Re: Vacuum & Memory Exhausted error

From: Tom Lane <tgl(at)sss(dot)pgh(dot)pa(dot)us>
To: Greg Spiegelberg <gspiegelberg(at)cranel(dot)com>
Cc: pgsql-admin(at)postgresql(dot)org
Subject: Re: Vacuum & Memory Exhausted error
Date: 2003-06-17 17:07:19
Message-ID: 13740.1055869639@sss.pgh.pa.us
Views: Raw Message | Whole Thread | Download mbox | Resend email
Thread:
Lists: pgsql-admin

Greg Spiegelberg <gspiegelberg(at)cranel(dot)com> writes:
> I have isolated the table but can't seem to find the info on finding
> the bad row and removing it.

Well, it's not rocket science, you just do trial and error to see which
rows you can select without getting the error. I'd try a SELECT
COUNT(*) first to check that there is no corruption of tuple headers.
If that works, identify which column contains the damage by seeing
whether you can do SELECT max(col) for each column left-to-right.
Then identify the broken row by doing
SELECT broken-col FROM table OFFSET n LIMIT 1
for various values of n --- this reads and discards n rows then reads
and returns another, so if it doesn't fail then the first n+1 rows are
good. If you understand the principle of binary search you can home
in on the target row quickly. Actually it's a little bit complicated
because of an undocumented fact: in current releases the LIMIT mechanism
actually reads one more row than it needs to, so when you have narrowed
down the exact n at which it first fails, the broken row is actually
identifiable by
SELECT ctid FROM table OFFSET n+1 LIMIT 1
Double-check that you have identified the right row by verifying that
SELECT * FROM table WHERE ctid = 'ctid obtained above'
blows up --- if not, you're off by one in the LIMIT stuff.

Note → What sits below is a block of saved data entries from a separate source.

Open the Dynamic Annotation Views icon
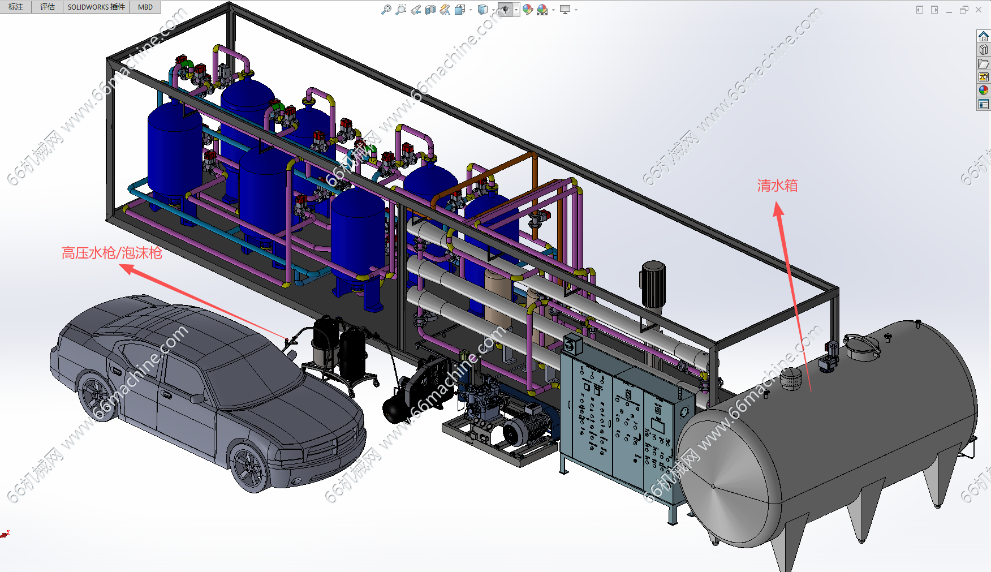The height and width of the screenshot is (572, 991). pyautogui.click(x=445, y=10)
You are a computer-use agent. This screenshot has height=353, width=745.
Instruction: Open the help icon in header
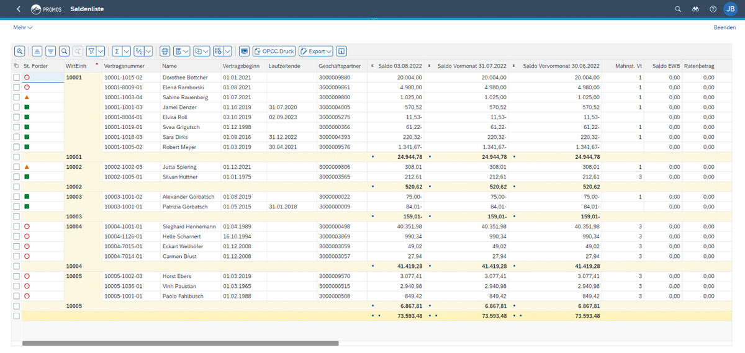coord(713,9)
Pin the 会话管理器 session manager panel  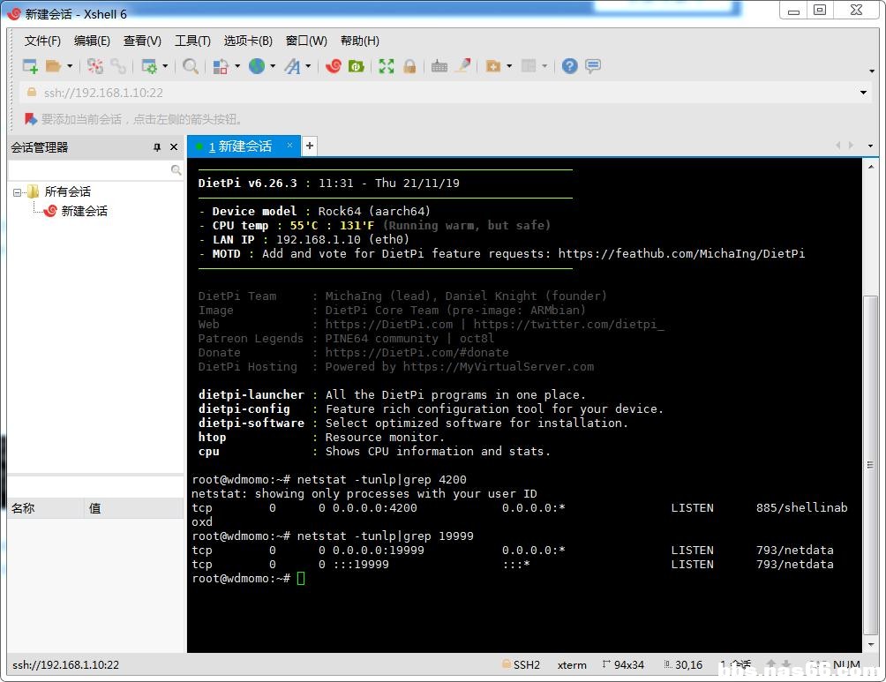point(157,147)
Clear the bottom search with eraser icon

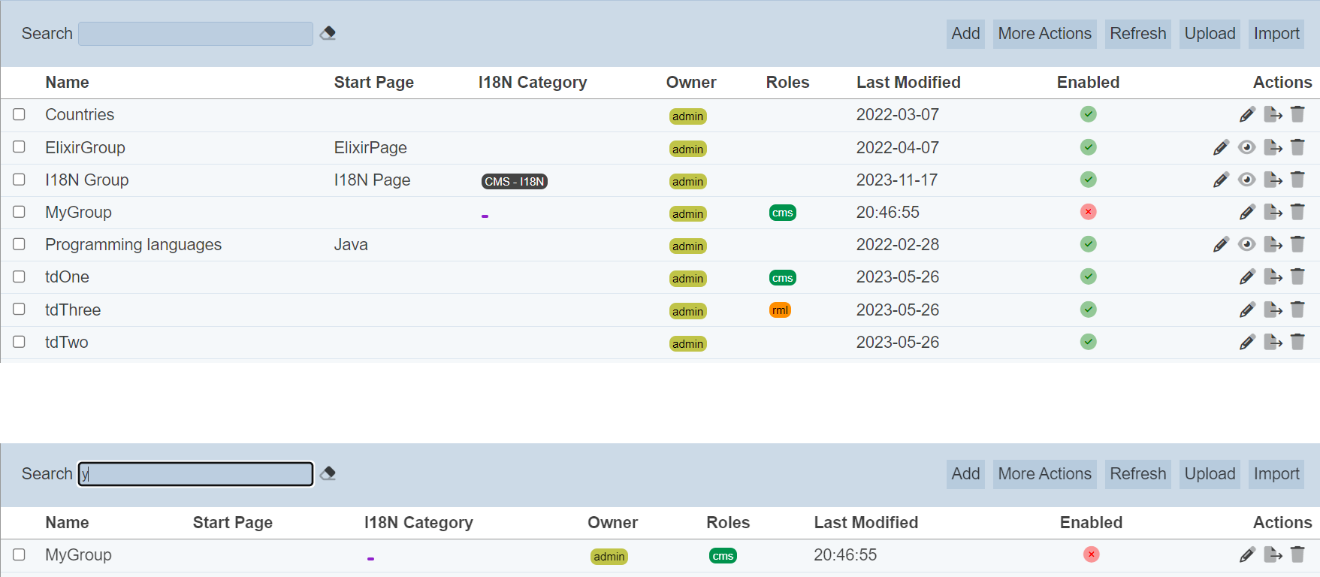(328, 473)

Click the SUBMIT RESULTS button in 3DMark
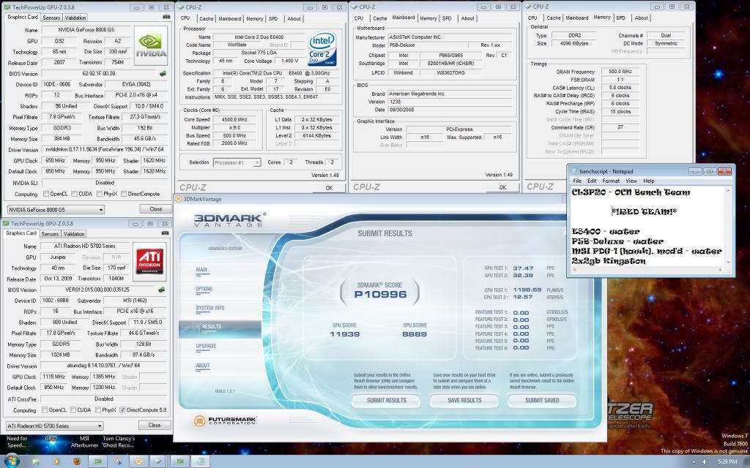coord(386,401)
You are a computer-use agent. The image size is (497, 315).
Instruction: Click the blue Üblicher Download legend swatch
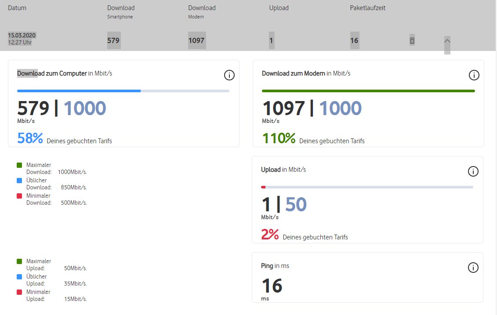(x=19, y=181)
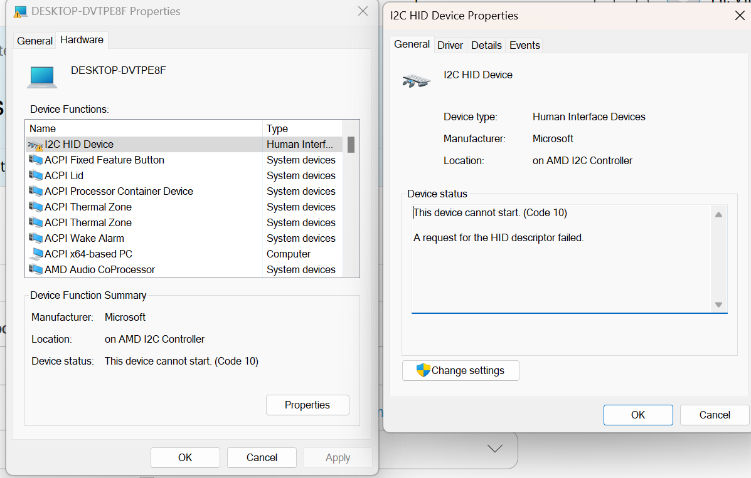Select the ACPI Lid device icon
Screen dimensions: 751x478
click(x=36, y=175)
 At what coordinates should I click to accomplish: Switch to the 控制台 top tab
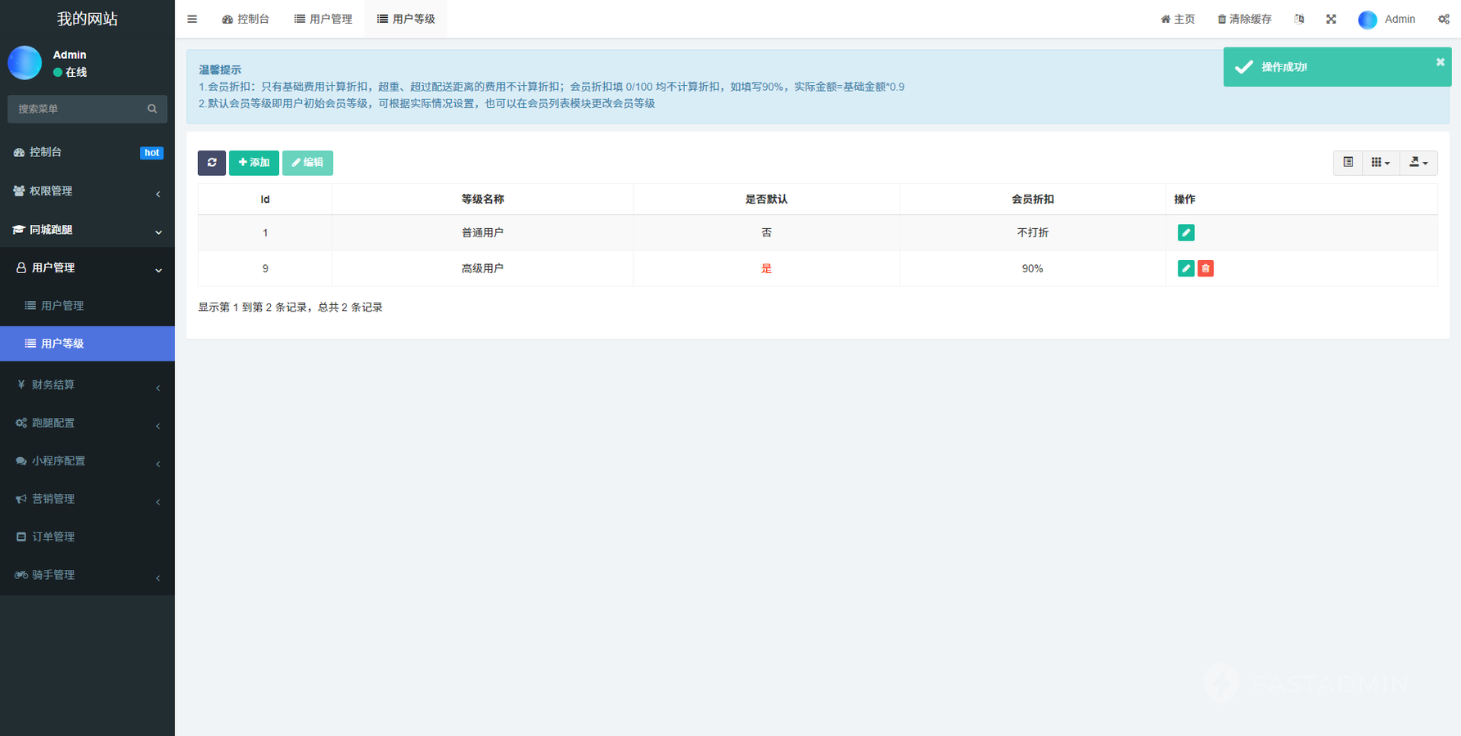pos(246,19)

Once you have found the broken row, learn what you can from it (with
luck you can select at least the first few columns) and then delete it
by ctid.

This all assumes that there is exactly one point of corruption, which is
a really bad assumption when dealing with real cases. Keep in mind that
there is likely to be more than one broken row, and that some of the
corruption may show only as incorrect values and not anything that
provokes an error report. Once you can select all the data in the
table, do what you can to validate your data.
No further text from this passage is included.